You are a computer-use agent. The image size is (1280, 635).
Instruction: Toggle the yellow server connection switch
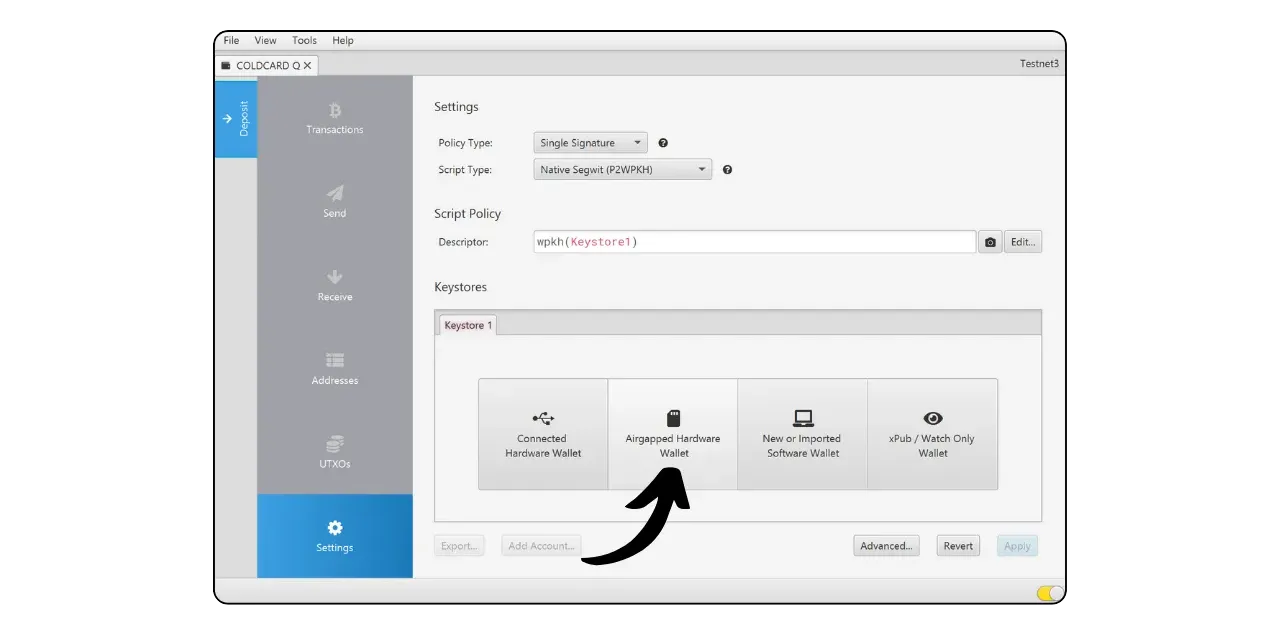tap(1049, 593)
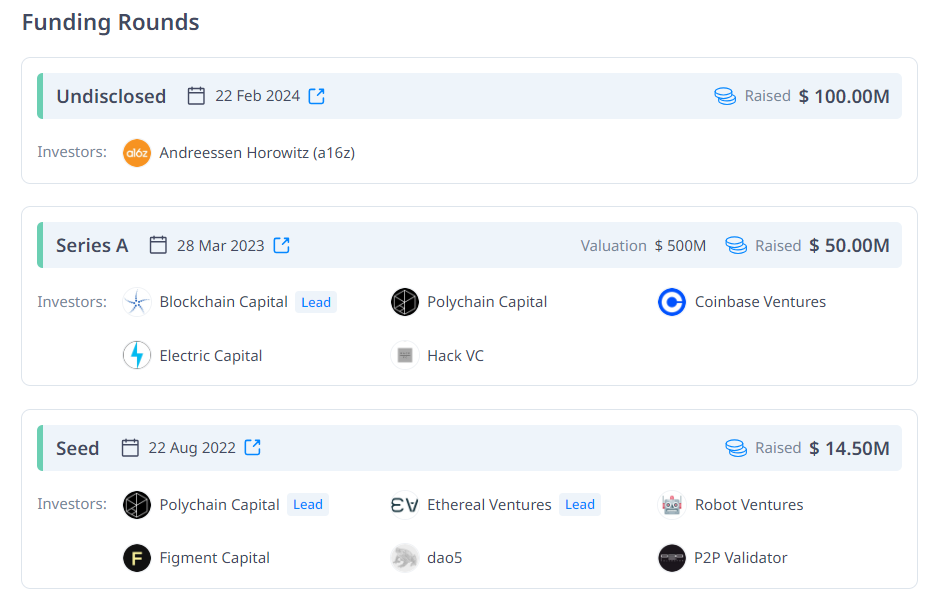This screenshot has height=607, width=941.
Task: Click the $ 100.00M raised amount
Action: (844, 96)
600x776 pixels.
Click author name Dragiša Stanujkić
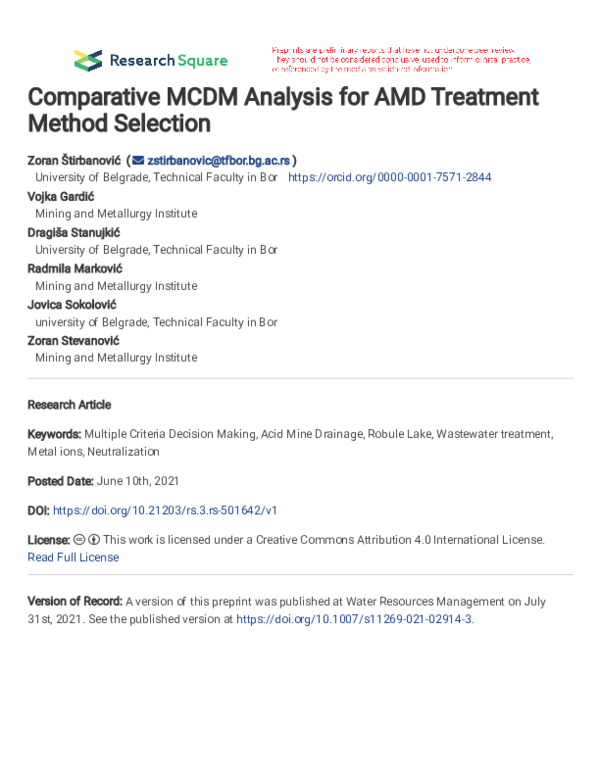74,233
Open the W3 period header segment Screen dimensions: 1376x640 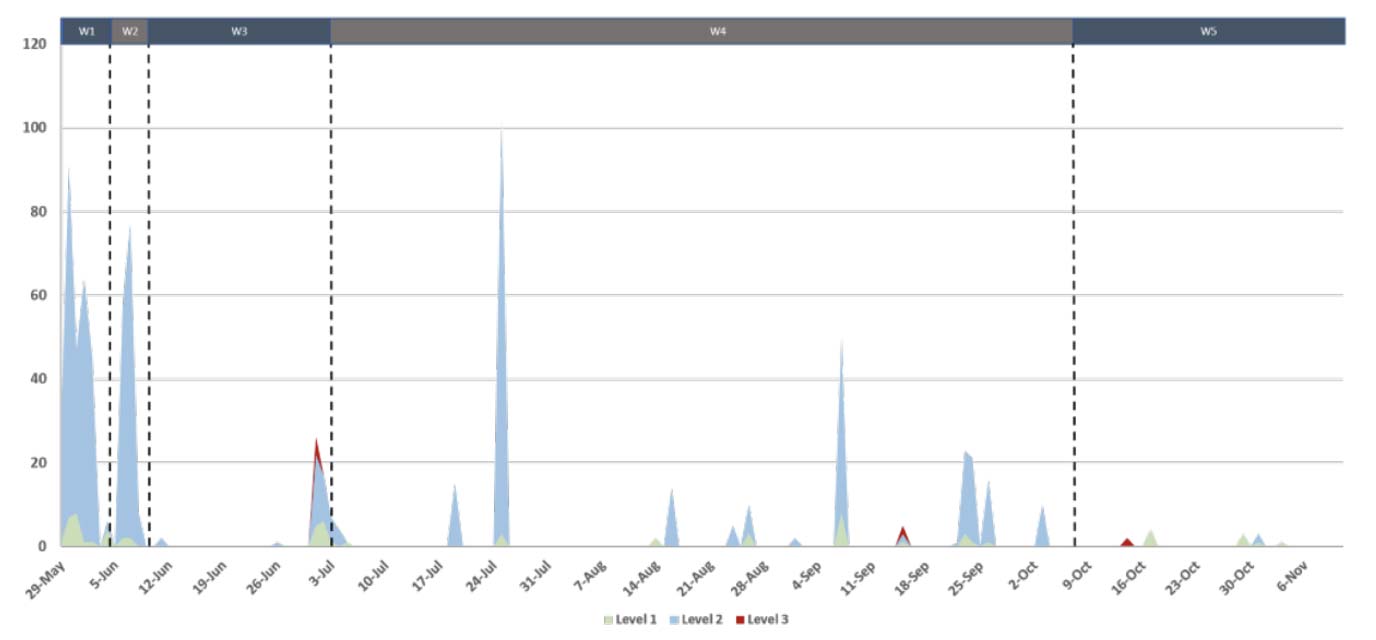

——

Extraia todas as linhas dos registros acima, reproduzindo-as sem qualquer alteração. Deixe as imagens de fora da resposta.

You are a computer-use agent. The image size is (1280, 635).
Instruction: Toggle the yellow server connection switch
tap(1049, 593)
This screenshot has height=607, width=941.
Task: Click the $ 100.00M raised amount
Action: (844, 96)
600x776 pixels.
Click author name Dragiša Stanujkić
74,233
Open the W3 period header segment Screen dimensions: 1376x640 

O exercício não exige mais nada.